Las tres características en las que se apoya el buen ingeniero son el cálculo, la intuición y la experiencia. El cálculo es en lo que más se ha evolucionado, dado el vertiginoso progreso de unos medios con recursos casi ilimitados sólo controlados por la intuición, o talento, que es el subjetivismo consciente. Estas dos características son las que determinan la eficiencia del proyecto. En cuanto a la experiencia, es un conocimiento personalizado que está íntimamente relacionado con la naturaleza, aplicado allí donde se ubican las obras y, ante la cual, en general, intentamos pasar lo más desapercibidos posible; y no obstante, es la clave esencial para ordenar el espacio.
El agua es la base de la vida. Sin embargo, resulta incuestionable que es también el principal enemigo de las construcciones que facilitan la misma a las personas de su entorno. Esta realidad contradictoria es evidente en la experiencia con cualquier tipo de obra pública, tal como sucede con las filtraciones en una presa, el drenaje en una carretera, las avenidas en un cauce fluvial, los temporales en la costa, etc. En cada uno de ellos es diferente el grado de incidencia, y si no comprendemos el fenómeno y no nos aliamos con él, terminará por arruinar a la obra si la planteamos con soberbia. La percepción de la naturaleza y, sobre todo, del comportamiento del agua es, sin lugar a dudas, la base sobre la que se apoyan una gran mayoría de las decisiones del ingeniero para asegurar la estabilidad de la obra. Intentaremos aproximarnos a unas anécdotas históricas, con la visión actual, para reflexionar sobre la permanencia en el tiempo de algunos comportamientos humanos, su nivel de asimilación de las catastróficas crecidas en ríos y su incidencia en los planes y proyectos.

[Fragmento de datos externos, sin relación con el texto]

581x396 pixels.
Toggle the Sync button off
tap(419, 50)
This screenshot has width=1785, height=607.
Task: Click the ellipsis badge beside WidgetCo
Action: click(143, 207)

Que el agua puede tener una dimensión de tragedia universal lo evidencia, en la formación judeocristiana, la referencia al Diluvio que encontramos en la Biblia. Después de arrojar a Adán y Eva del paraíso, las relaciones de Dios con la díscola humanidad quizás le hicieron arrepentirse de haber hecho al hombre y, enviando un diluvio, arrasó la vida existente sobre la superficie terrestre. Cuando pasó éste, estableció un pacto con Noé por el que se comprometió a no enviar más diluvios, y selló su pacto de alianza con el arco iris.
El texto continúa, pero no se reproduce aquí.